A vaccine works by mimicking a natural infection. A vaccine not only induces immune response to protect people from any future COVID-19 infection, but also helps quickly build herd immunity to put an end to the pandemic. Herd immunity occurs when a sufficient percentage of a population becomes immune to a disease, making the spread of disease from person to person unlikely. The good news is that SARS-CoV-2 virus has been fairly stable, which increases the viability of a vaccine.

How many types of vaccines are there?

There are broadly four types of vaccine — one, a vaccine based on the whole virus (this could be either inactivated, or an attenuated [weakened] virus vaccine); two, a non-replicating viral vector vaccine that uses a benign virus as vector that carries the antigen of SARS-CoV; three, nucleic-acid vaccines that have genetic material like DNA and RNA of antigens like spike protein given to a person, helping human cells decode genetic material and produce the vaccine; and four, protein subunit vaccine wherein the recombinant proteins of SARS-COV-2 along with an adjuvant (booster) is given as a vaccine.

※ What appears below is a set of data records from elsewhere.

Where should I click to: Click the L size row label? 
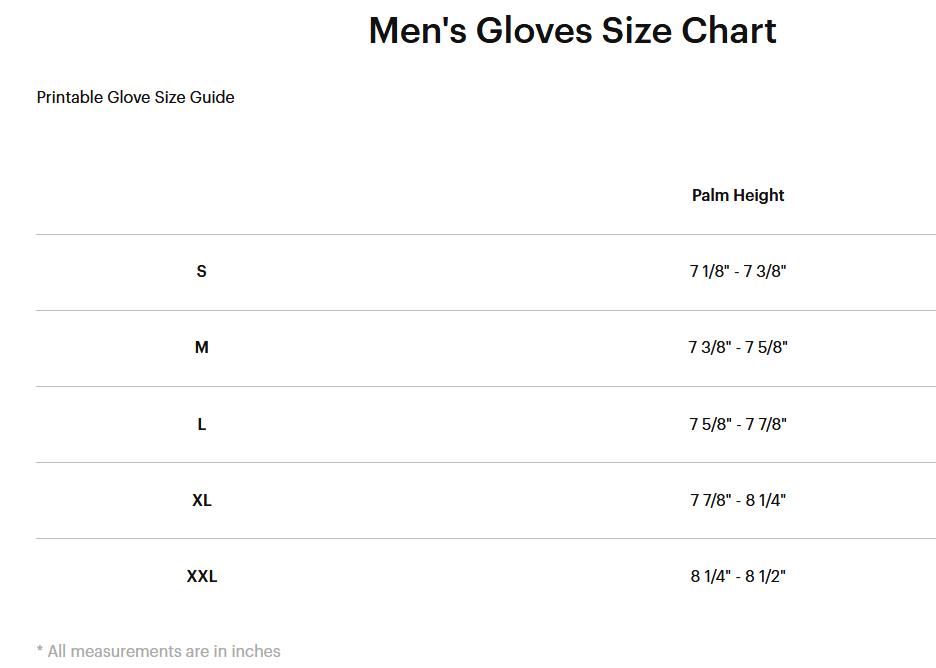[x=202, y=424]
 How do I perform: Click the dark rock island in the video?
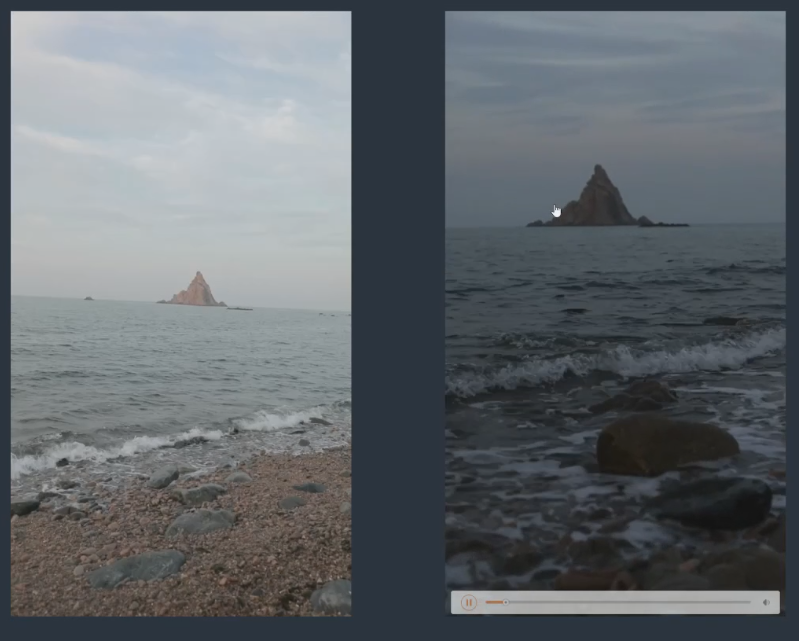pos(598,200)
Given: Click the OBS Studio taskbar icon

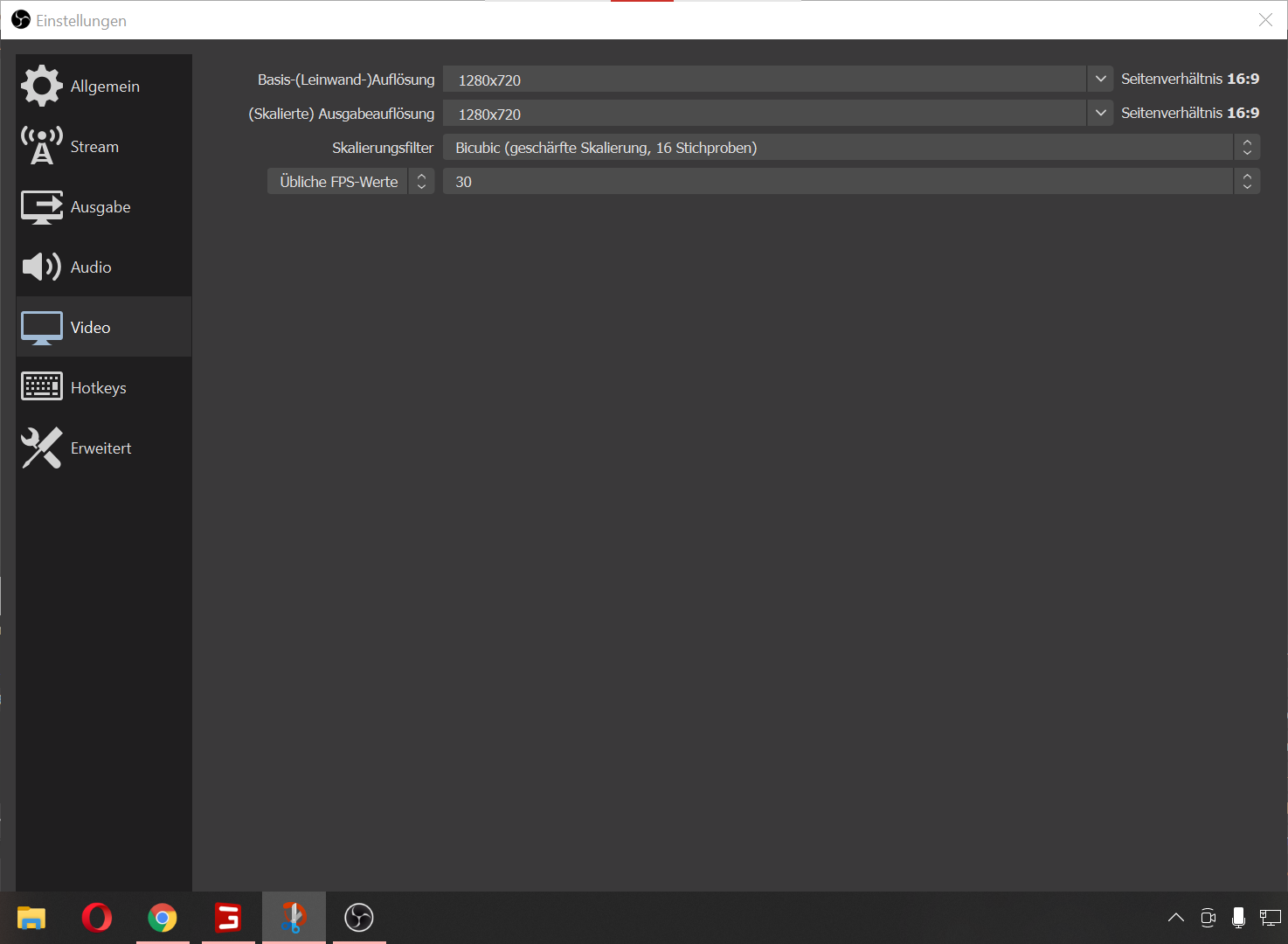Looking at the screenshot, I should tap(359, 917).
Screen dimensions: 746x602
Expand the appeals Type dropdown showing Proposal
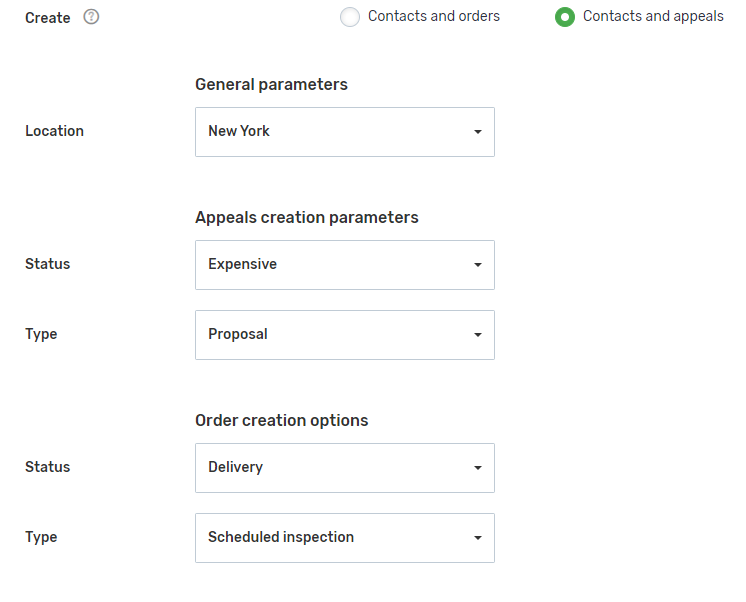pos(330,335)
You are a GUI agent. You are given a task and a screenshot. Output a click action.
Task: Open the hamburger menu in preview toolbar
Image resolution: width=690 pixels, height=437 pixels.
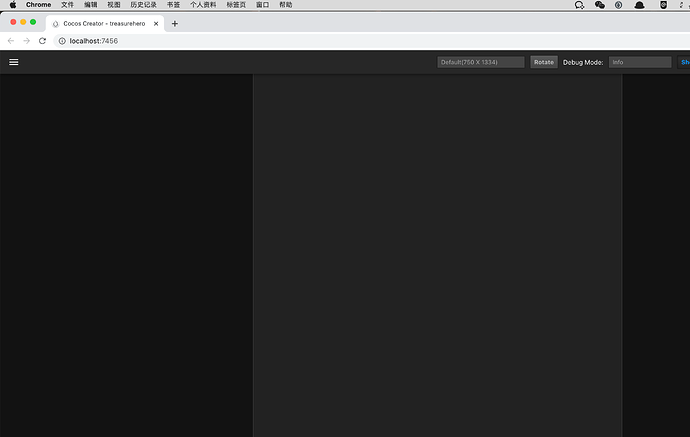14,62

What does it take to develop a vaccine of this kind?

Vaccine development is a long, complex process. Unlike drugs that are given to people with a diseased, vaccines are given to healthy people and also vulnerable sections such as children, pregnant women and the elderly. So rigorous tests are compulsory. History says that the fastest time it took to develop a vaccine is five years, but it usually takes double or sometimes triple that time.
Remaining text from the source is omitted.